## WRITTEN TASK 1
Answer these about the Obama poll post, one per line:
(a) What share of Americans said the country was on the right track in the AP poll?
(b) Whom does the commenter call the Congressional Oversight leader?
(c) By how much did Blackrock's profits plunge?
## WRITTEN TASK 2
Reproduce the Obama poll post word for word from "Americans Feel We" to "track in February.".

## SOURCE EXTRACT
Americans Feel We Are On Right Track After 100 Days of Obama Presidency

It remains to be seen how well Obama’s policies will work, but all the talk of hope really is showing up in the polls. For the first time since January 2004 (after the capture of Saddam Hussein) an AP poll has found that more Americans believe we are on the right track (48 percent) than wrong track (44 percent). This is an increase from 40 percent who thought we were on the right track in February.

It isn’t only AP. Pollster.com shows the trend:

2 Comments

  1. 1
    Christopher Skyi says:

    This is probably going to change — and I’m not just talking about regression to the mean (i.e., going back to the long term average for presidential approval ratings).

    The bailouts, like 2 day old fish, are just starting to smell:

    Give Me $3, and I’ll Give You $2

    “Great deal. That’s what Congressional Oversight leader Elizabeth Warren, is saying is the “best case” scenario for taxpayer return on bailout funds. But don’t tell that to Geithner, who was trotted out on his Obama/Bernanke leash after dismal corporate results this morning to assure us most banks were over-capitalized. This will again point to the failings of the stress tests, which will not end up having tested anything stressful at all. Even cattle-prodded bulls like Marketwatch chief economist Irwin Kellner, had this to say. “Regardless of the results of the government’s stress tests, you can be sure of one thing: Every bank will come in above average, just like all the children who live in Lake Wobegon.”

    “Wake up, Wake up, Wake up! Caterpillar took its first loss in 17 years today, and crapped on Obama for not providing more infrastructure relief. Bank of Mellon profits were down 51%, perennial bull Blackrock saw profits plunge 65%, the NYT…dead industry, dead profits, down 30% last 2 days. How can anyone truly believe things are getting better for those of us not sitting in Goldman’s chair?

## DATA EXCERPT
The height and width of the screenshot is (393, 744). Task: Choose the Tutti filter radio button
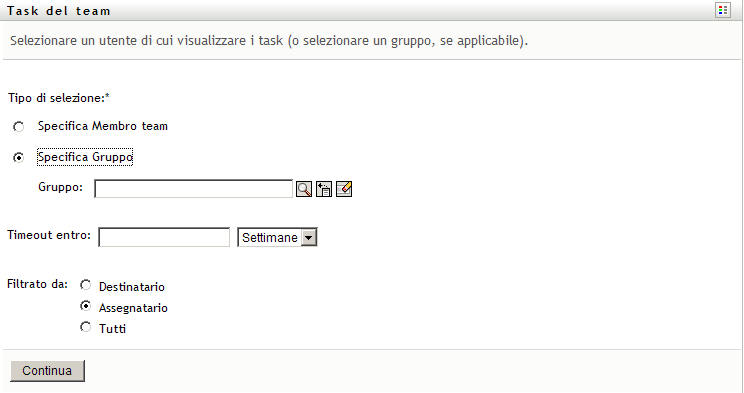point(85,327)
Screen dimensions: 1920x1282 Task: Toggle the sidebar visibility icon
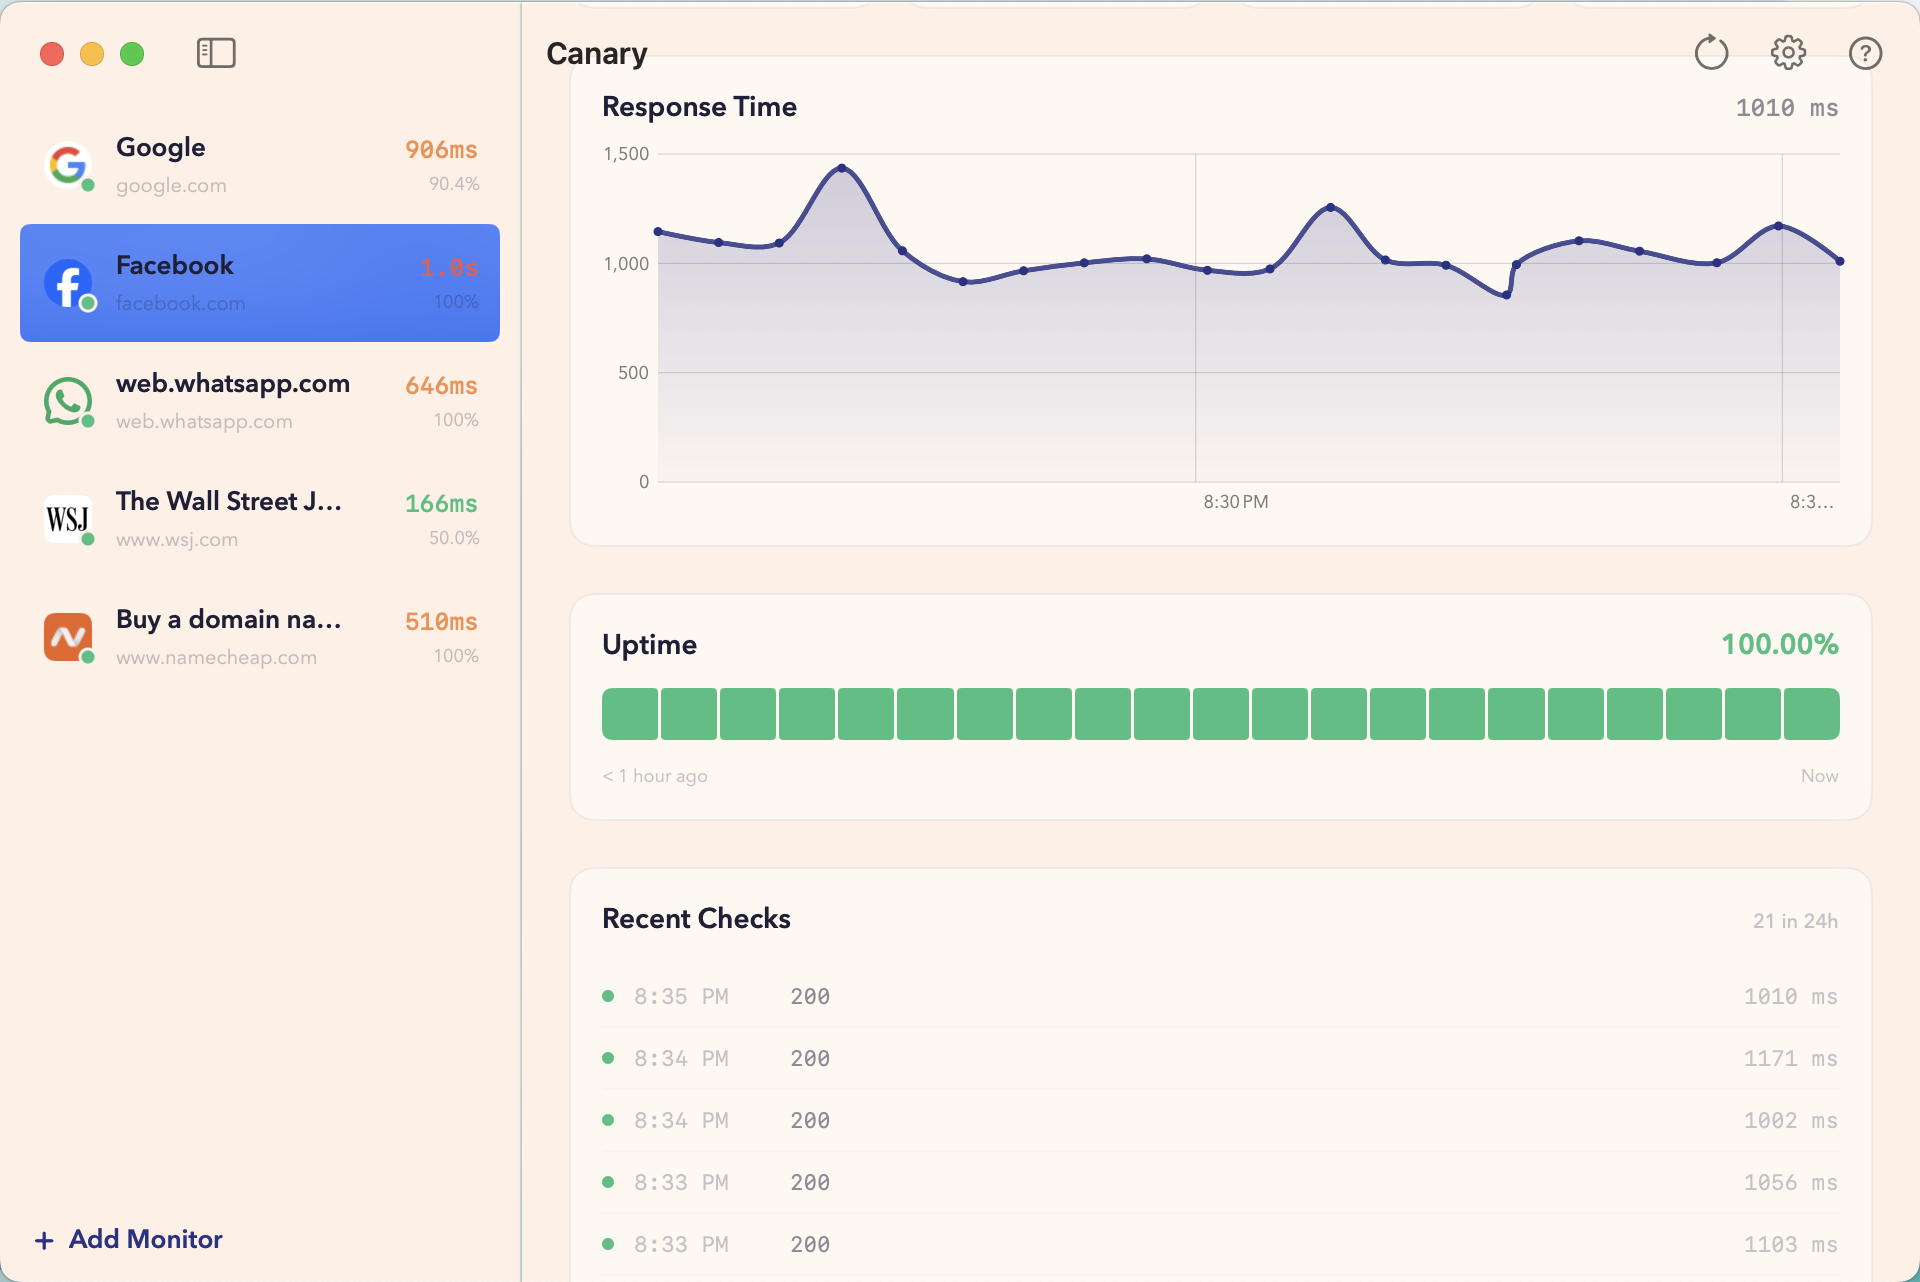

## WRITTEN RESPONSE 1
(a) 48 percent
(b) Elizabeth Warren
(c) 65%

## WRITTEN RESPONSE 2
Americans Feel We Are On Right Track After 100 Days of Obama Presidency

It remains to be seen how well Obama’s policies will work, but all the talk of hope really is showing up in the polls. For the first time since January 2004 (after the capture of Saddam Hussein) an AP poll has found that more Americans believe we are on the right track (48 percent) than wrong track (44 percent). This is an increase from 40 percent who thought we were on the right track in February.